WORK ORDER ▸
Take the data below and copy exactly the lines starting at the one with "350x438 pixels." and finishing at the one with "Task: Toggle Sales", both included.

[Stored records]
□ □ □ □ □ □ □
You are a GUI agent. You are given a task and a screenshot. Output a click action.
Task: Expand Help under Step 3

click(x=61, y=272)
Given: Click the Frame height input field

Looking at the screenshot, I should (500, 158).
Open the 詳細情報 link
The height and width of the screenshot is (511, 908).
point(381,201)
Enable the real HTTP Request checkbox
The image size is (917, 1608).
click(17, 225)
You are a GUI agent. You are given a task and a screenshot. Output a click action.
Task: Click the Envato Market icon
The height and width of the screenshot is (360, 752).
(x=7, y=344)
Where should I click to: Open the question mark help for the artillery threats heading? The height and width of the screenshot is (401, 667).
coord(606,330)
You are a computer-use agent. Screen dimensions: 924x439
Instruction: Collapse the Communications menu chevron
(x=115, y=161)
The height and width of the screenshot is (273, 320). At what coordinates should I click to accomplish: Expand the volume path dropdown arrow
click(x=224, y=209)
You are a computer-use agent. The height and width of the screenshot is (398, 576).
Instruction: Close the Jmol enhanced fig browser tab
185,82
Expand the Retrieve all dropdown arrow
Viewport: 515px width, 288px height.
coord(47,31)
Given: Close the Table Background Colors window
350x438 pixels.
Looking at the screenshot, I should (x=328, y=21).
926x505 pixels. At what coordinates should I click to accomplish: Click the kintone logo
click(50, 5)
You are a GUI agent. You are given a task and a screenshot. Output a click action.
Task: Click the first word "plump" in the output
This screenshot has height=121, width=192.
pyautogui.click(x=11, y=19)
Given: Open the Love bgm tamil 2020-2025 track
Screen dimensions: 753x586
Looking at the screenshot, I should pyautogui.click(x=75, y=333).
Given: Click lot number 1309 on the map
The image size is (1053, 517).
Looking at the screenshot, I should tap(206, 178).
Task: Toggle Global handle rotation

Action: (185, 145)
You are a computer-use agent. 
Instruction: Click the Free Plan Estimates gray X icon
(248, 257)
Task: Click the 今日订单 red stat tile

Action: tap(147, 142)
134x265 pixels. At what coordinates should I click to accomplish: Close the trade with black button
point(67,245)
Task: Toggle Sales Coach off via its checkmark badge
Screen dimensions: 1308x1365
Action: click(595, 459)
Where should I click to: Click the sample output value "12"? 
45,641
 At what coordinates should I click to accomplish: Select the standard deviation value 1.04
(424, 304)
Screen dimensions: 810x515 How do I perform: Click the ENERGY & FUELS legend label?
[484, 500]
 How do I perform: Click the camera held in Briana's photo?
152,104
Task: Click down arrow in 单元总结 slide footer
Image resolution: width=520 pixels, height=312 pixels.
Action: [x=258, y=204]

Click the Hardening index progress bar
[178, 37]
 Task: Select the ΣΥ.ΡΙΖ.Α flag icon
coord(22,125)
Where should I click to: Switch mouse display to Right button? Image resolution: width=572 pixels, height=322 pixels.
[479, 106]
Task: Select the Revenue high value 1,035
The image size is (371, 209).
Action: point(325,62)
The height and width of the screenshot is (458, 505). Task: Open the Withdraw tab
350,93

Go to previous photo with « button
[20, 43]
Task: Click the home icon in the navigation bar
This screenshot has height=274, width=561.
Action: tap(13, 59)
□ □ □ □ □ □ □
COMPLETED TASK ▸
350x438 pixels.
Looking at the screenshot, I should (x=328, y=21).
926x505 pixels. At what coordinates should I click to accomplish: Click the kintone logo
click(50, 5)
You are a GUI agent. You are given a task and a screenshot. Output a click action.
Task: Click the first word "plump" in the output
This screenshot has height=121, width=192.
pyautogui.click(x=11, y=19)
Given: Open the Love bgm tamil 2020-2025 track
Screen dimensions: 753x586
Looking at the screenshot, I should pyautogui.click(x=75, y=333).
Given: Click lot number 1309 on the map
The image size is (1053, 517).
Looking at the screenshot, I should tap(206, 178).
Task: Toggle Global handle rotation

Action: (185, 145)
You are a computer-use agent. 
Instruction: Click the Free Plan Estimates gray X icon
(248, 257)
Task: Click the 今日订单 red stat tile

Action: tap(147, 142)
134x265 pixels. At what coordinates should I click to accomplish: Close the trade with black button
point(67,245)
Task: Toggle Sales Coach off via its checkmark badge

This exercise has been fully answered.